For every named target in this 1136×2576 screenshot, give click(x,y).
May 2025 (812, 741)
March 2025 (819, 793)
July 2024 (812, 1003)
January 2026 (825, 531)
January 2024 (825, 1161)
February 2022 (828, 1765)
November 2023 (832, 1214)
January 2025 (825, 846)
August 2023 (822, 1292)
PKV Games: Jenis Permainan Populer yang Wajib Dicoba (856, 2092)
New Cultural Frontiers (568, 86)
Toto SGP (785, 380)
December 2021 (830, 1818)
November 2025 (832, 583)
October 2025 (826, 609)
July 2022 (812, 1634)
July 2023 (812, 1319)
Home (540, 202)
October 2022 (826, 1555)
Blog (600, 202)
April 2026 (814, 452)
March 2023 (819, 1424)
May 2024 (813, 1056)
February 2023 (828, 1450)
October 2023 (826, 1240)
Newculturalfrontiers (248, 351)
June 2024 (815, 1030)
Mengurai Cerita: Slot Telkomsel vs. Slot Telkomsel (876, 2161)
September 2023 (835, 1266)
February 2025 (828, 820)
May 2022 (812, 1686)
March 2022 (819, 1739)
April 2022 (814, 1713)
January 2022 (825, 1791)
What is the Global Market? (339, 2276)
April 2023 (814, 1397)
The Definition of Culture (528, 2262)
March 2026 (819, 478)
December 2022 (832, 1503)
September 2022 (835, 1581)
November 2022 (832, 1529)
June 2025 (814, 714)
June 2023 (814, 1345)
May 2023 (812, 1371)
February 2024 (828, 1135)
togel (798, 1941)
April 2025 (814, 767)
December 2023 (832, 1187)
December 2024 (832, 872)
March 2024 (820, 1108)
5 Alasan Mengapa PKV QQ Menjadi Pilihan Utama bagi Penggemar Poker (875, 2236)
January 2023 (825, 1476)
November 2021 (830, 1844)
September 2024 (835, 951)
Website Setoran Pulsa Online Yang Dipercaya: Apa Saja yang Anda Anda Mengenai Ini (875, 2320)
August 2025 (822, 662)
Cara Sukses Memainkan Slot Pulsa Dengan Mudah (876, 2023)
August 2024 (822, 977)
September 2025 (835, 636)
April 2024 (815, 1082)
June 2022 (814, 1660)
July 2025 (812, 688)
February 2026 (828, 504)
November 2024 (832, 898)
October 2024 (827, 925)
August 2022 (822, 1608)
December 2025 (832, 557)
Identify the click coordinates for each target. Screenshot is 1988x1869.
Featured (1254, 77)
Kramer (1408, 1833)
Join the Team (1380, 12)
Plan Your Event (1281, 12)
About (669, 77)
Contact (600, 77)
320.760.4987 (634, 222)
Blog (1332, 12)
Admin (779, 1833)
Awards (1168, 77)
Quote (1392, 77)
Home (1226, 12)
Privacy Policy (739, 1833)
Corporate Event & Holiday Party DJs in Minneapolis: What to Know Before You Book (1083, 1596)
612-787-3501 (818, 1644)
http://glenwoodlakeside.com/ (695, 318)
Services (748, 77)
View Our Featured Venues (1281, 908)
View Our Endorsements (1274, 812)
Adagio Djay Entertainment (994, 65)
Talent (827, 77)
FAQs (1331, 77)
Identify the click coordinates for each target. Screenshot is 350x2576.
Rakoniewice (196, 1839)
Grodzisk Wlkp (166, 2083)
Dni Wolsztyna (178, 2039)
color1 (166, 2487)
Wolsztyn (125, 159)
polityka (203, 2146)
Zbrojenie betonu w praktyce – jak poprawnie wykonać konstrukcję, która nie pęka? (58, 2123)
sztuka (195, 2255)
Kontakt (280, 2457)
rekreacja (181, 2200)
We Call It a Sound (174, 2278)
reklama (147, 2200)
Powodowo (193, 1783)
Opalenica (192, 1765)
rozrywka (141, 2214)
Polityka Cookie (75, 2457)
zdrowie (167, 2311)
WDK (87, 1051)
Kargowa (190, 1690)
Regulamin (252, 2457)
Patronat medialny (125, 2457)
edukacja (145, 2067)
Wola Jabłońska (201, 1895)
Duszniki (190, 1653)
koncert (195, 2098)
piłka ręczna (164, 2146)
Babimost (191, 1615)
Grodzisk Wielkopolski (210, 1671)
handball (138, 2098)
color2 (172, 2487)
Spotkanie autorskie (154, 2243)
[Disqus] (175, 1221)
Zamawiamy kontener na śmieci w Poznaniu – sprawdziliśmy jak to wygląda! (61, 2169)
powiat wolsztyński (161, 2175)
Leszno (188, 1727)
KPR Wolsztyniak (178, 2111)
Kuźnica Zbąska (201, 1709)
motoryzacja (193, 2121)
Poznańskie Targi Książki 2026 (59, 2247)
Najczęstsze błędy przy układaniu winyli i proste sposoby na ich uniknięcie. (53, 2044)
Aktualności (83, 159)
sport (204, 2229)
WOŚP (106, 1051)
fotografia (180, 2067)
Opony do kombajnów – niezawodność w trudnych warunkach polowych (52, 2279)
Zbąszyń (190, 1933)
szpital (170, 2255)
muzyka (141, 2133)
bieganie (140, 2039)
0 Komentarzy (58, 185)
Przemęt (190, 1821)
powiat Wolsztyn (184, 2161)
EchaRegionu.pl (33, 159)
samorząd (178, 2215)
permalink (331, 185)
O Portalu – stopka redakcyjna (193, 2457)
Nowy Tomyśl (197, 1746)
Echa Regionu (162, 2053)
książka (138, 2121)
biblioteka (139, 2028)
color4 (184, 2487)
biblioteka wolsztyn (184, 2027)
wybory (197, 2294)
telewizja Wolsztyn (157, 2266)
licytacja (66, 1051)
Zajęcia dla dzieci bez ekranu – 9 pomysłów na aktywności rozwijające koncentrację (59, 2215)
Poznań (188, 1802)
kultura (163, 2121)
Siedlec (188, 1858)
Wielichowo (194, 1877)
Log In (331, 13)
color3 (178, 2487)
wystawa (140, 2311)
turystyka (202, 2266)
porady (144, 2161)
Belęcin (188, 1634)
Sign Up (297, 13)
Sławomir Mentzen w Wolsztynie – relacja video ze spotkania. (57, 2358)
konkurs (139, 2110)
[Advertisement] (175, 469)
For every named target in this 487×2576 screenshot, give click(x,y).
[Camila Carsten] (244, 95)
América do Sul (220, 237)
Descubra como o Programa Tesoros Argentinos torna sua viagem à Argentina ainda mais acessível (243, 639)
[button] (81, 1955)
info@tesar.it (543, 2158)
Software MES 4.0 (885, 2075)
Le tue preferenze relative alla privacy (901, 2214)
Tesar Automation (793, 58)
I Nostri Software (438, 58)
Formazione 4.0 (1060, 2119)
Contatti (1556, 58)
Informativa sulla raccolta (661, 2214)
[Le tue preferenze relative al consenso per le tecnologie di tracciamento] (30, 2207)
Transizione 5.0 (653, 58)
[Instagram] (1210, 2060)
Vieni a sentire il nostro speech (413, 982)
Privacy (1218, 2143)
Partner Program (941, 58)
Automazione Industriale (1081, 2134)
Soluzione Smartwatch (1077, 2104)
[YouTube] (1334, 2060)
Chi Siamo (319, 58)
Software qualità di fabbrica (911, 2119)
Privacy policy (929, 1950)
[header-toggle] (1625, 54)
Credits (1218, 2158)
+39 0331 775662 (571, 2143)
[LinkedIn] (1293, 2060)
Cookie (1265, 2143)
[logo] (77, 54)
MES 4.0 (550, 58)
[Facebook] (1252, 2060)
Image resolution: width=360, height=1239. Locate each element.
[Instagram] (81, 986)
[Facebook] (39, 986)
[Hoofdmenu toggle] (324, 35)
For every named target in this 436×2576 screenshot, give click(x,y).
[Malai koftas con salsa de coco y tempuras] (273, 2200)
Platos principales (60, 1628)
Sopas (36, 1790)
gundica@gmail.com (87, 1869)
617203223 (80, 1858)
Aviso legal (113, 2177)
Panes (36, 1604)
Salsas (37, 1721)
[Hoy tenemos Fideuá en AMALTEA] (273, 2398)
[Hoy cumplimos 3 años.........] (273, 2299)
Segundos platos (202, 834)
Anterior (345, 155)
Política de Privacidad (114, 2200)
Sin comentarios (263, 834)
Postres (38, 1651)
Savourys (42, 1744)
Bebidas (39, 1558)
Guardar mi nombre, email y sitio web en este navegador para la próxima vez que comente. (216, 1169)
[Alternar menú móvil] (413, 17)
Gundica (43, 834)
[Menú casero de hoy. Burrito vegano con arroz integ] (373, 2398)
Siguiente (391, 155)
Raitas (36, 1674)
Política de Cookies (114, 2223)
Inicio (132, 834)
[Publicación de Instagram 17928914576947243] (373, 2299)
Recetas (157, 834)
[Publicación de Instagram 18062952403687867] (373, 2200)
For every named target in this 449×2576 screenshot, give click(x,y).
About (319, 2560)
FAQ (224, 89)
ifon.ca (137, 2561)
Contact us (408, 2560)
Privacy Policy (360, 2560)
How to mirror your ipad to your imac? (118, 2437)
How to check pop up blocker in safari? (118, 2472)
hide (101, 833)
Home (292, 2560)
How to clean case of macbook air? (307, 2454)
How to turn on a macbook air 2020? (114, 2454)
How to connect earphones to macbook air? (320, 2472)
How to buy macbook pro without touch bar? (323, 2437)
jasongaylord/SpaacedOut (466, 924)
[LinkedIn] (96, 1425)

## Exercise requirements
Could you please retype the lines from the start of the data through the line with "August 2022 (822, 1608)", both included, and nothing else?

## Written answer
For every named target in this 1136×2576 screenshot, give click(x,y).
May 2025 (812, 741)
March 2025 (819, 793)
July 2024 (812, 1003)
January 2026 (825, 531)
January 2024 (825, 1161)
February 2022 (828, 1765)
November 2023 (832, 1214)
January 2025 (825, 846)
August 2023 (822, 1292)
PKV Games: Jenis Permainan Populer yang Wajib Dicoba (856, 2092)
New Cultural Frontiers (568, 86)
Toto SGP (785, 380)
December 2021 (830, 1818)
November 2025 (832, 583)
October 2025 (826, 609)
July 2022 (812, 1634)
July 2023 (812, 1319)
Home (540, 202)
October 2022 (826, 1555)
Blog (600, 202)
April 2026 (814, 452)
March 2023 (819, 1424)
May 2024 (813, 1056)
February 2023 (828, 1450)
October 2023 (826, 1240)
Newculturalfrontiers (248, 351)
June 2024 (815, 1030)
Mengurai Cerita: Slot Telkomsel vs. Slot Telkomsel (876, 2161)
September 2023 (835, 1266)
February 2025 (828, 820)
May 2022 (812, 1686)
March 2022 (819, 1739)
April 2022 (814, 1713)
January 2022 (825, 1791)
What is the Global Market? (339, 2276)
April 2023 (814, 1397)
The Definition of Culture (528, 2262)
March 2026 (819, 478)
December 2022 (832, 1503)
September 2022 (835, 1581)
November 2022 (832, 1529)
June 2025 (814, 714)
June 2023 (814, 1345)
May 2023 (812, 1371)
February 2024 (828, 1135)
togel (798, 1941)
April 2025 (814, 767)
December 2023 (832, 1187)
December 2024 (832, 872)
March 2024 (820, 1108)
5 Alasan Mengapa PKV QQ Menjadi Pilihan Utama bagi Penggemar Poker (875, 2236)
January 2023 (825, 1476)
November 2021 (830, 1844)
September 2024 (835, 951)
Website Setoran Pulsa Online Yang Dipercaya: Apa Saja yang Anda Anda Mengenai Ini (875, 2320)
August 2025 (822, 662)
Cara Sukses Memainkan Slot Pulsa Dengan Mudah (876, 2023)
August 2024 (822, 977)
September 2025 (835, 636)
April 2024 (815, 1082)
June 2022 (814, 1660)
July 2025 (812, 688)
February 2026 (828, 504)
November 2024 (832, 898)
October 2024 (827, 925)
August 2022 (822, 1608)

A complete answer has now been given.